The stranger sitting at the table was obviously a woman, or else I would have taken off at a sprint straight for the safety of the FBI confab in the woods. Random people just appearing and making themselves at home in my world was starting to get on my nerves.
“You don’t have to stare like that,” she grunted.
I squinted, still clutching the door handle. “Clarice?” The body shape and size were right, but the head, including the face, was entirely wrong. The voice was unmistakable, though.
“Come in and close the door,” she muttered, slinging back another glug from her coffee mug. “I’m not gonna bite.”
“Not even my ankles?” I knew before I said it that I shouldn’t, but at the moment there was no speed bump between my brain and my mouth. I retracted my neck into my shoulders, doing my best impersonation of a tortoise, ninety-percent expecting her to fling the mug at me.
Instead she burst into a deep, throaty laugh that tapered into wheezing and her hacking cough. “Sit.” She pointed to the chair opposite. “Does that mean I look rabid?”
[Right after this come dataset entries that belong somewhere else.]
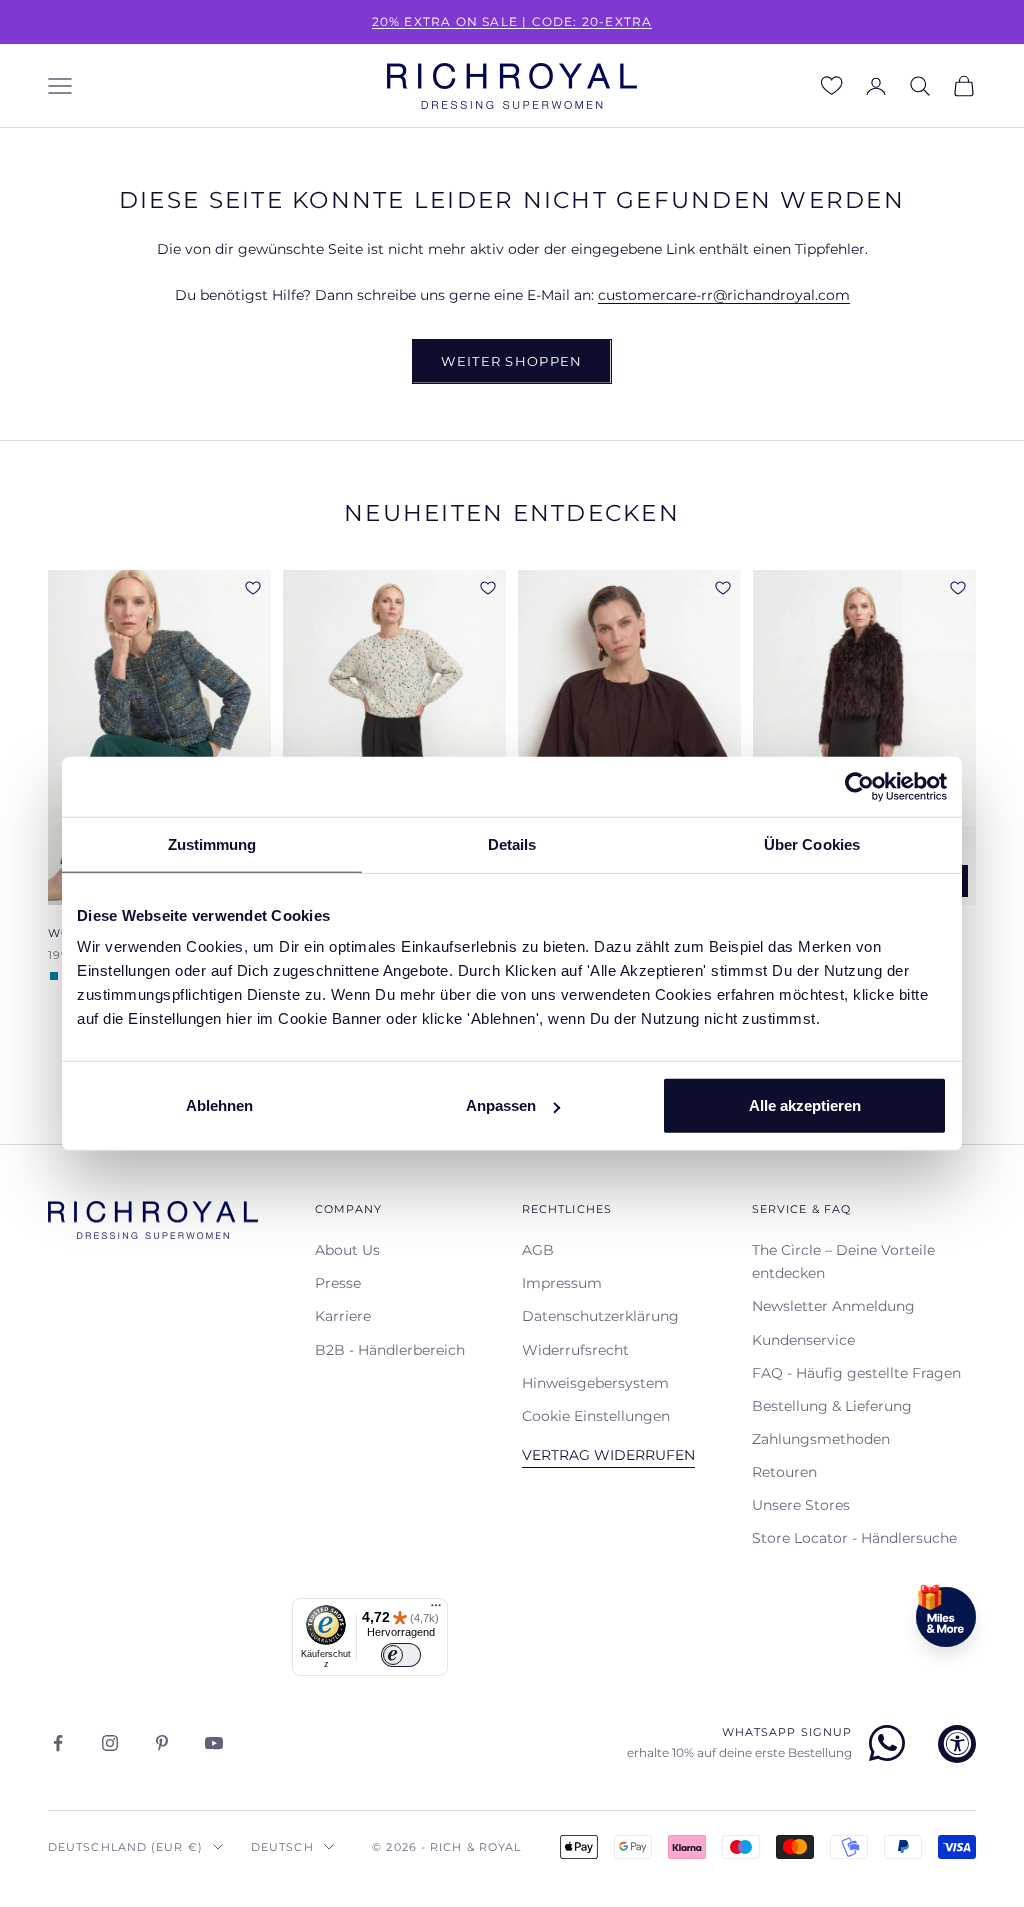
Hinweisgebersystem (595, 1383)
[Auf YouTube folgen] (214, 1743)
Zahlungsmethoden (821, 1439)
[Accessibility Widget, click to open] (957, 1744)
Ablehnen (219, 1105)
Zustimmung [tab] (212, 843)
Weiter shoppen (511, 361)
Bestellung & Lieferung (832, 1406)
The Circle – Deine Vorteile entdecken (843, 1261)
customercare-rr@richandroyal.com (724, 295)
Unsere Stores (801, 1505)
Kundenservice (803, 1340)
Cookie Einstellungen (596, 1416)
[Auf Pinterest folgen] (162, 1743)
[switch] (401, 1655)
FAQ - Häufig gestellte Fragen (856, 1373)
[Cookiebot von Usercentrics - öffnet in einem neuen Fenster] (859, 786)
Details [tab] (512, 843)
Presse (338, 1283)
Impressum (562, 1283)
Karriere (343, 1316)
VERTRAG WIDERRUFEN (608, 1455)
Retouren (784, 1472)
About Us (347, 1250)
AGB (538, 1250)
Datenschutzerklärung (600, 1316)
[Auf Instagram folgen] (110, 1743)
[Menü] (436, 1610)
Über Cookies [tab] (812, 843)
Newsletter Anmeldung (833, 1306)
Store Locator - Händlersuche (854, 1538)
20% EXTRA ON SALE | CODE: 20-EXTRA (512, 21)
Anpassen (501, 1105)
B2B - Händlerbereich (390, 1350)
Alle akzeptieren (805, 1105)
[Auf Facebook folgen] (58, 1743)
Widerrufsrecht (575, 1350)
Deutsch (282, 1847)
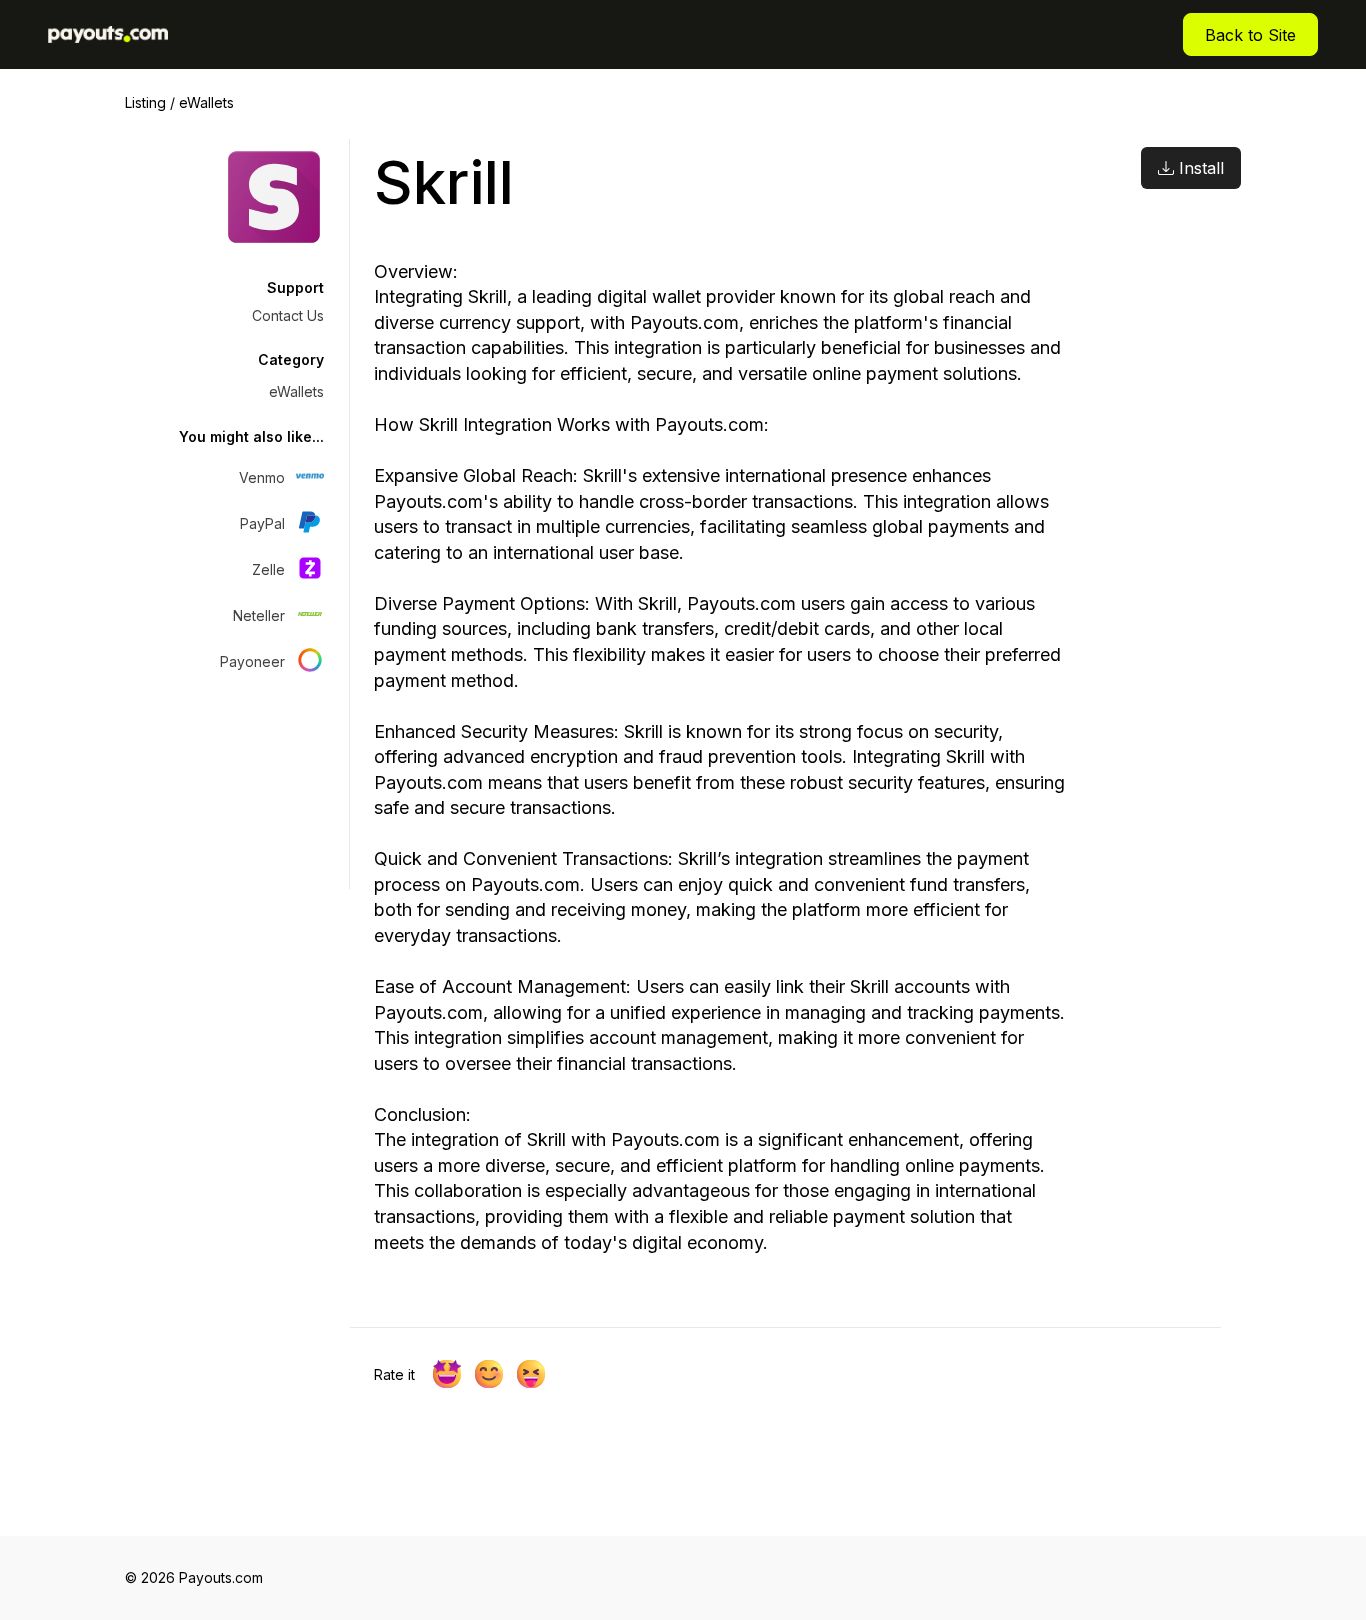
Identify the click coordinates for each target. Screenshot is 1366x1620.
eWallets (206, 102)
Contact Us (288, 315)
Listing (145, 102)
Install (1199, 168)
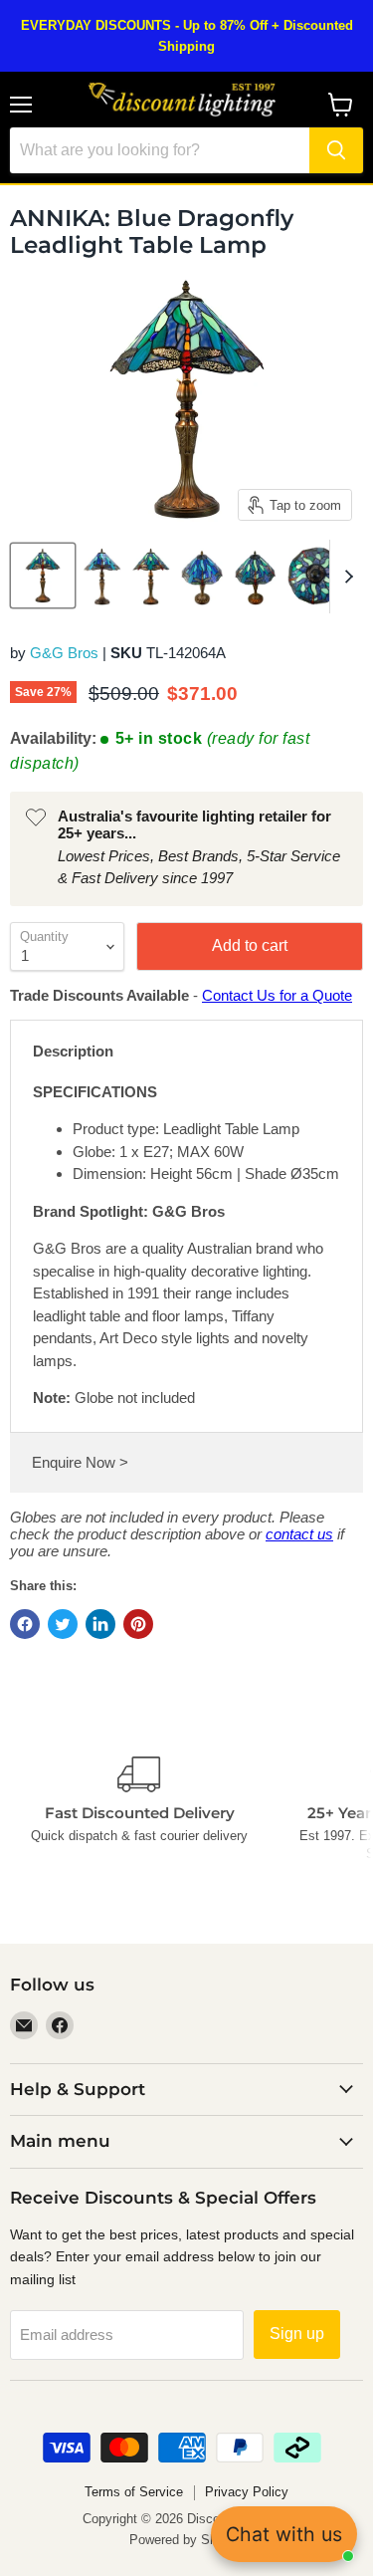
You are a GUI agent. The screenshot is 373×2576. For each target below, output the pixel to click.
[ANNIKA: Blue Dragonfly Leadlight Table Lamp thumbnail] (102, 575)
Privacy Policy (246, 2491)
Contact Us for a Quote (277, 995)
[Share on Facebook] (25, 1624)
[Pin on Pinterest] (138, 1624)
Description (73, 1051)
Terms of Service (134, 2491)
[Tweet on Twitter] (63, 1624)
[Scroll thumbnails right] (345, 576)
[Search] (336, 150)
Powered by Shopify (187, 2539)
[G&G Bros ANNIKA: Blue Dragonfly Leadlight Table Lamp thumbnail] (43, 575)
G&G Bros (64, 652)
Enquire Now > (80, 1462)
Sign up (297, 2333)
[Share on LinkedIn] (100, 1624)
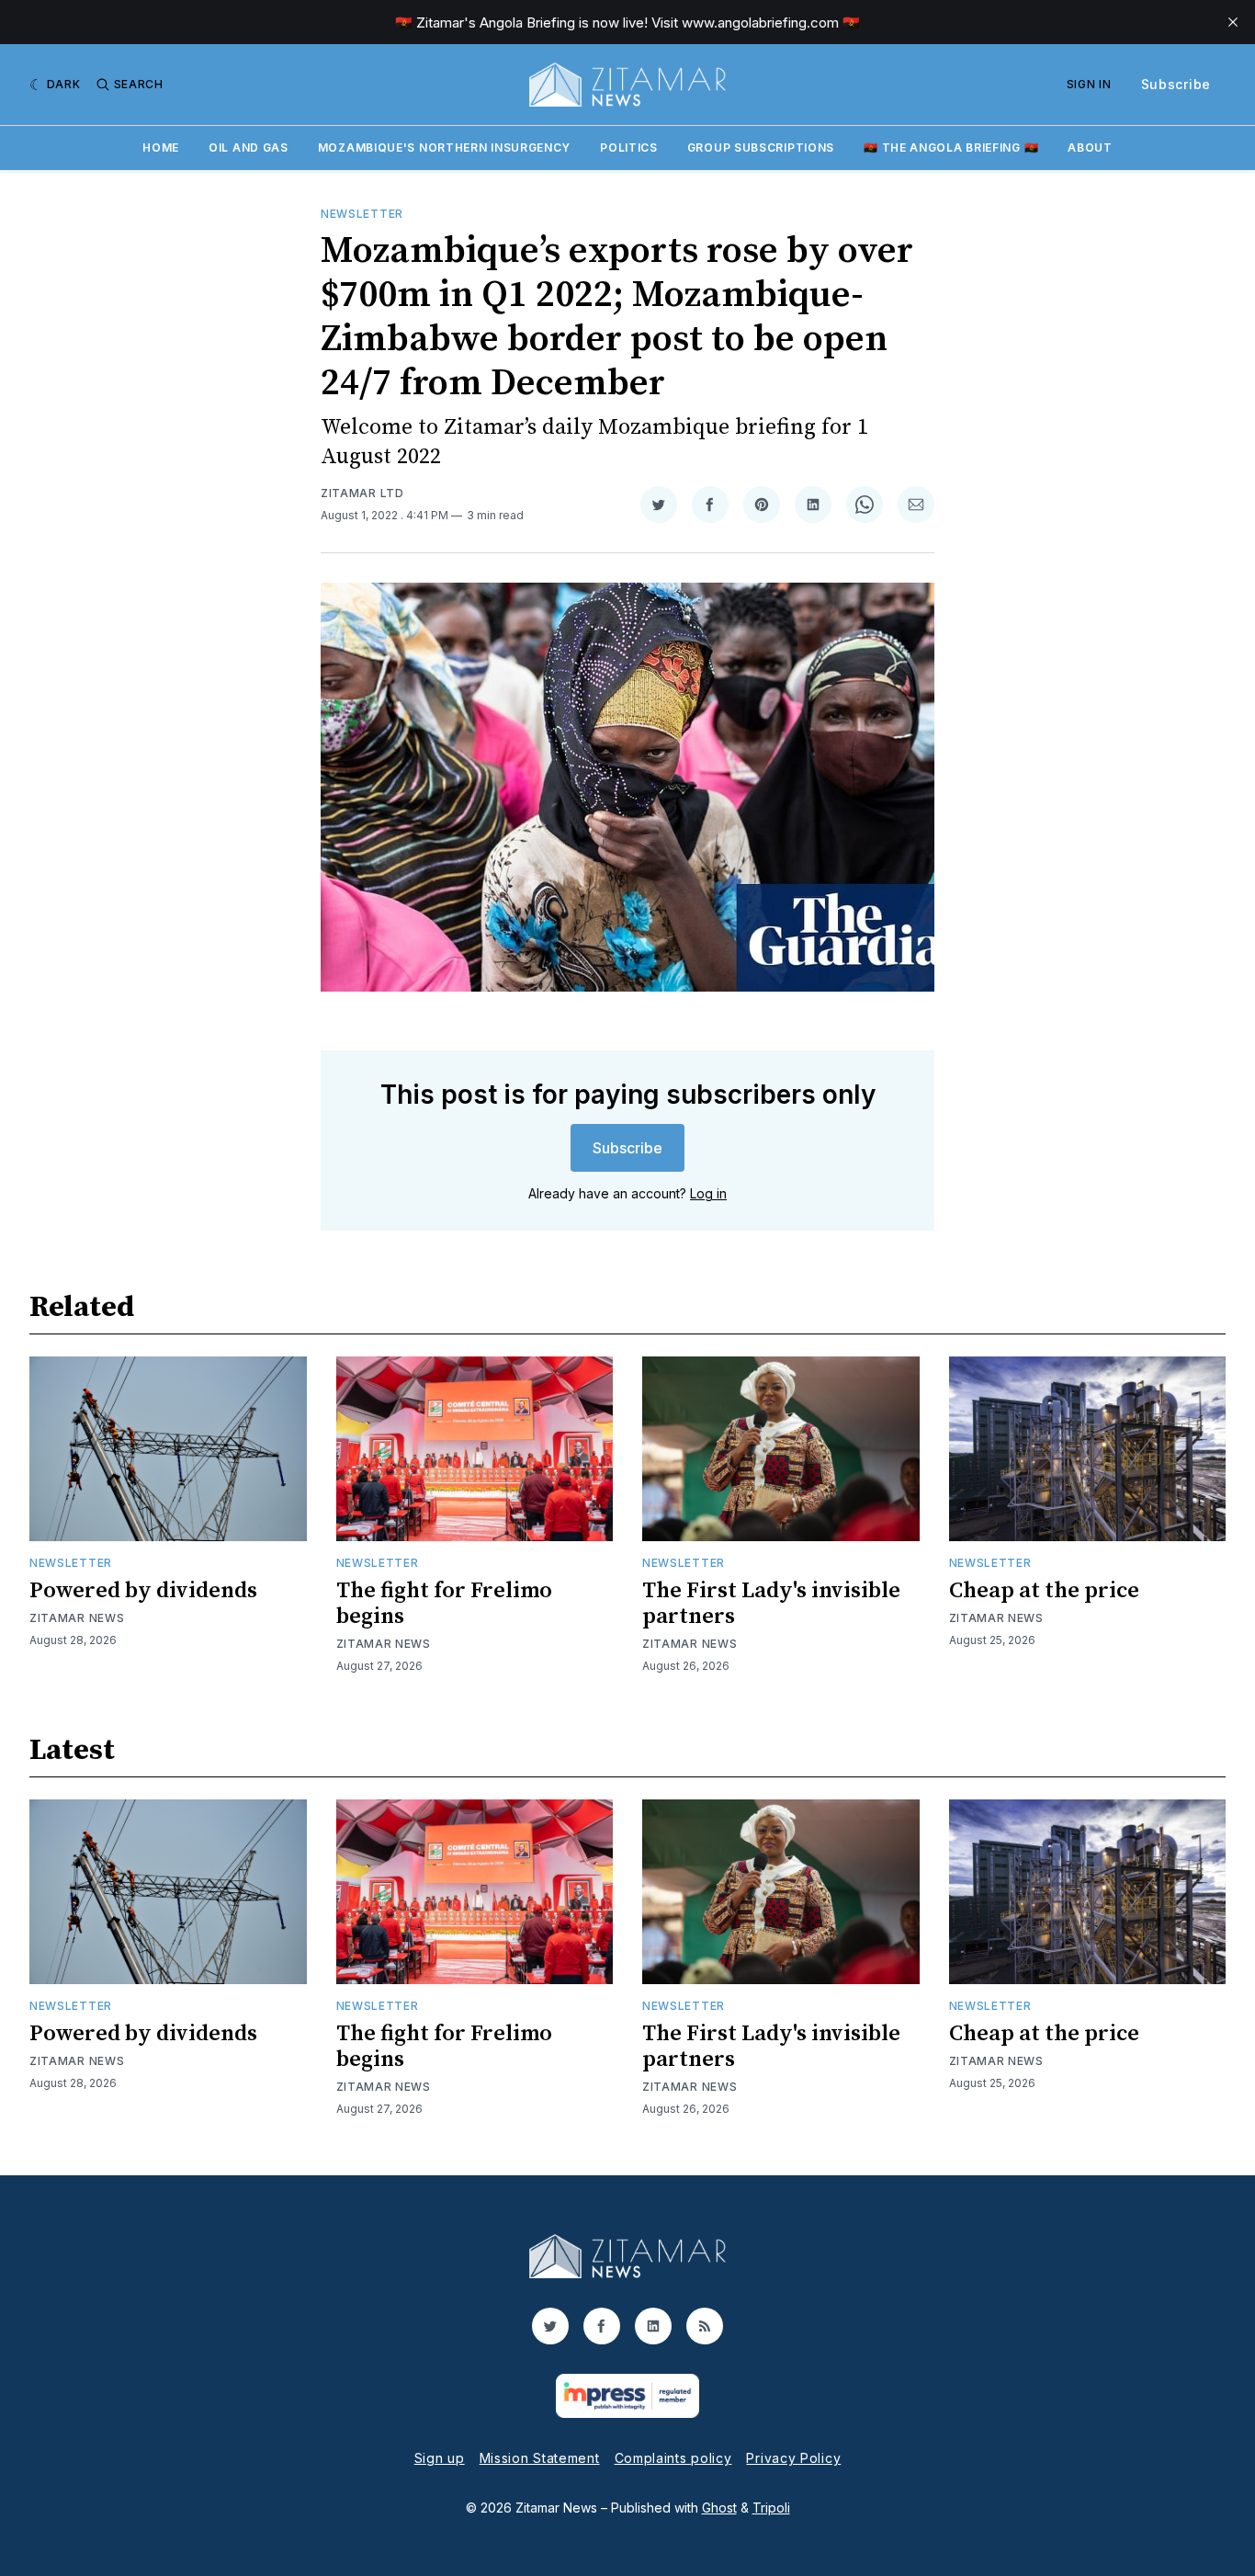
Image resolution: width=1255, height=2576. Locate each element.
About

“No. You actually have a lot of Judi Dench panache with that — that—” I waved my hand toward her head. One couldn’t really call it a haircut. More like a clipper job.
Clarice’s hair, what was left of it, was perfectly silver, even sparkly, and stuck up all around, no more than an inch off her scalp.
“What happened?” I was envisioning some sort of catastrophic accident with an ancient washing machine or mangle or bellowing vacuum cleaner — or something. What could possibly consume or irreparably damage Clarice’s hair that she had to shear off the glorious bouffant? And change the color? My brain was a little slow out of the gate as I continued staring at her.
But that was just the thing — her face was different too. Wrinkles everywhere. I’d known they were there, of course — pancake makeup not being as effective as the wearers usually think it is. But it was all gone. I saw real skin. Saggy in places but completely natural and, well — real.
I grinned.
“Decided to quit pretending. Face the music.”
“Is this because of Gus’s comment? He’s sorry, by the way.”
Clarice’s brows — the real ones — arched quite expressively. “And you know this how?”
“Small town.”
“Good grief,” she muttered. “Should have done this earlier, before any of them ever met me.”
“So you cut your hair to make a statement?”
“Girl.” Clarice sounded exasperated. “Don’t you know anything? It’s a wig. I’ve worn that darn wig, or versions of it, for nearly fifty years. It was the trendy thing back in high school, and I just kept at it. My mother had expectations.”
“Yours too?” My shoulders slumped.
A wicked grin crinkled Clarice’s face, lighting up the wrinkles. “Why do you think I don’t let you talk to yours?”
I was developing a bad habit — staring.
Clarice shrugged. “Figured since we’re on the lam, sort of, I might as well ditch the masquerade. We have enough to worry about as it is. No sense in insisting on pretenses.”
I nodded slowly. “I like it. Classy.”
“A healthy dose of reality never hurt anybody.”
Even if it was newly acquired. My cheeks were hurting, I was grinning so wide. “I think we’ll need to go into town again soon, show you off. How do you feel about motorcycles?”
Clarice muttered something I won’t repeat.
“Well, not tomorrow. At least not for me. I need to make an excursion. I’m borrowing Walt’s truck.”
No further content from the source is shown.